-- MATERIAL FOR THE TASK follows --

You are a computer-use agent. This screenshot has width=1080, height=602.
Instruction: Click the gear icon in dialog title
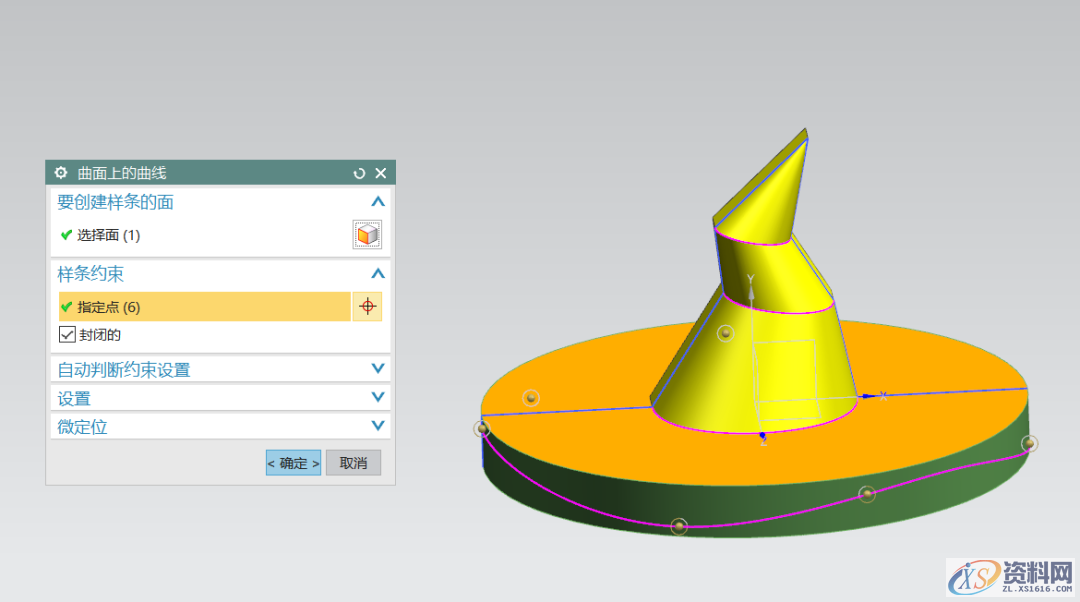[61, 173]
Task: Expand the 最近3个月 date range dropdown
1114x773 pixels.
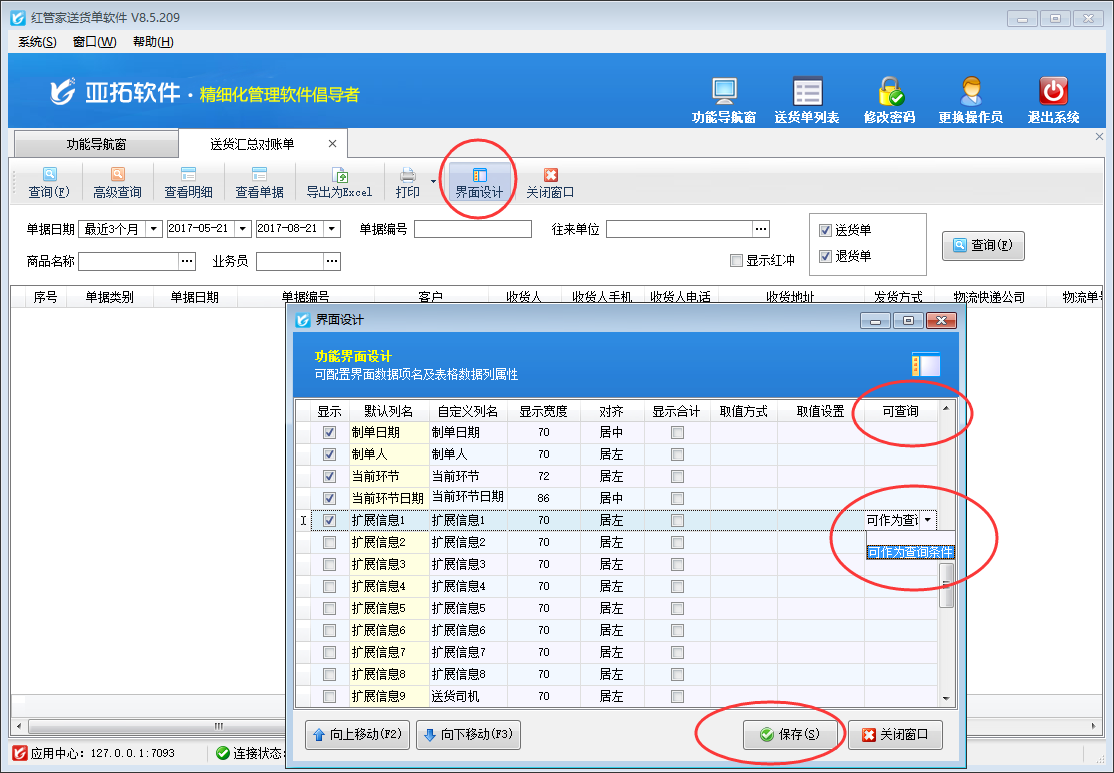Action: [154, 229]
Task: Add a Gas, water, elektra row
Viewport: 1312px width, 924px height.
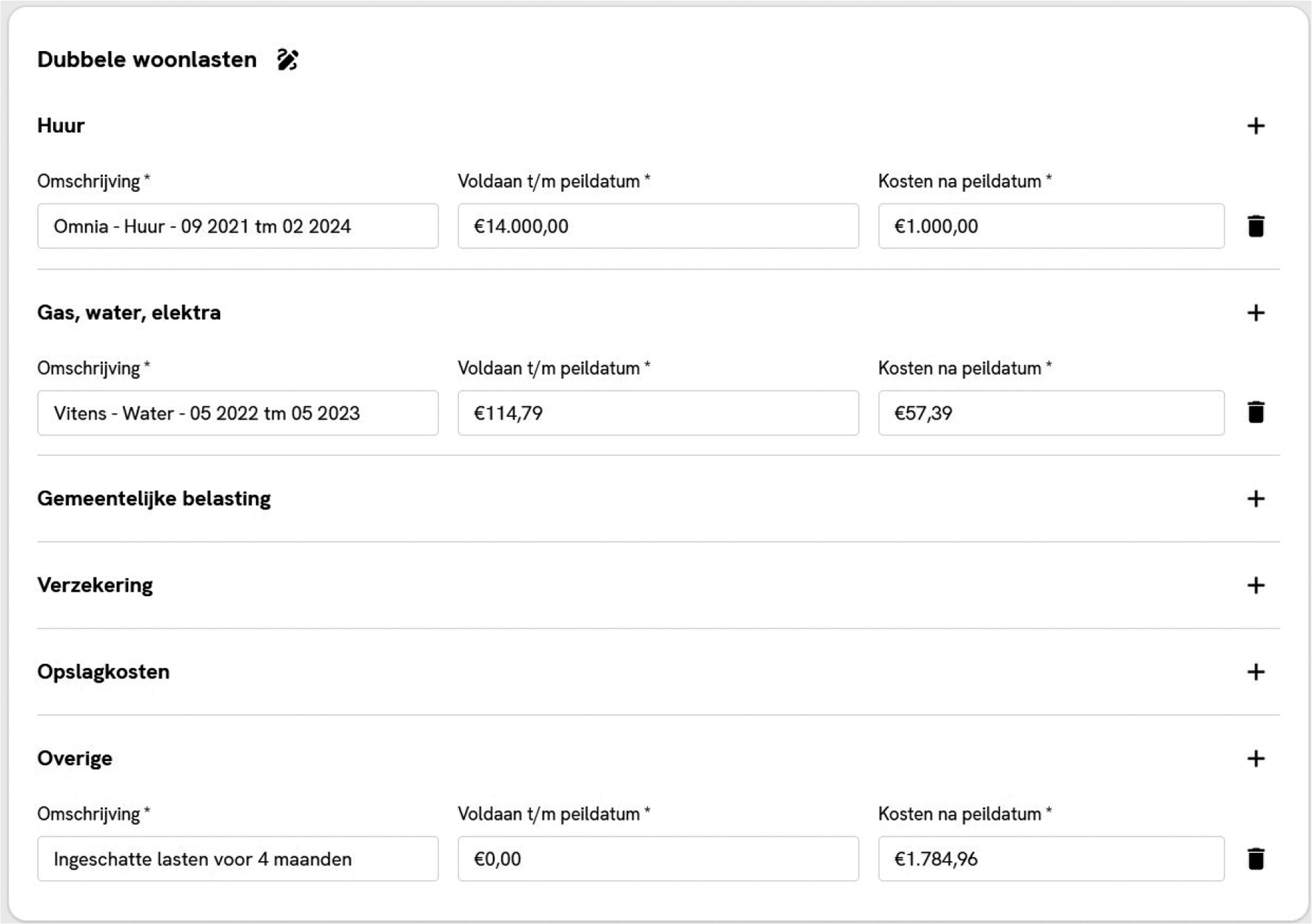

-- MATERIAL FOR THE TASK concluded --

▶ [TASK] Search the entries for "height" and copy each matching line.

▶ [RESPONSE FOR THIS EXERCISE]
You are a computer-use agent. This screenshot has width=1080, height=602.
Viewport: 1312px width, 924px height.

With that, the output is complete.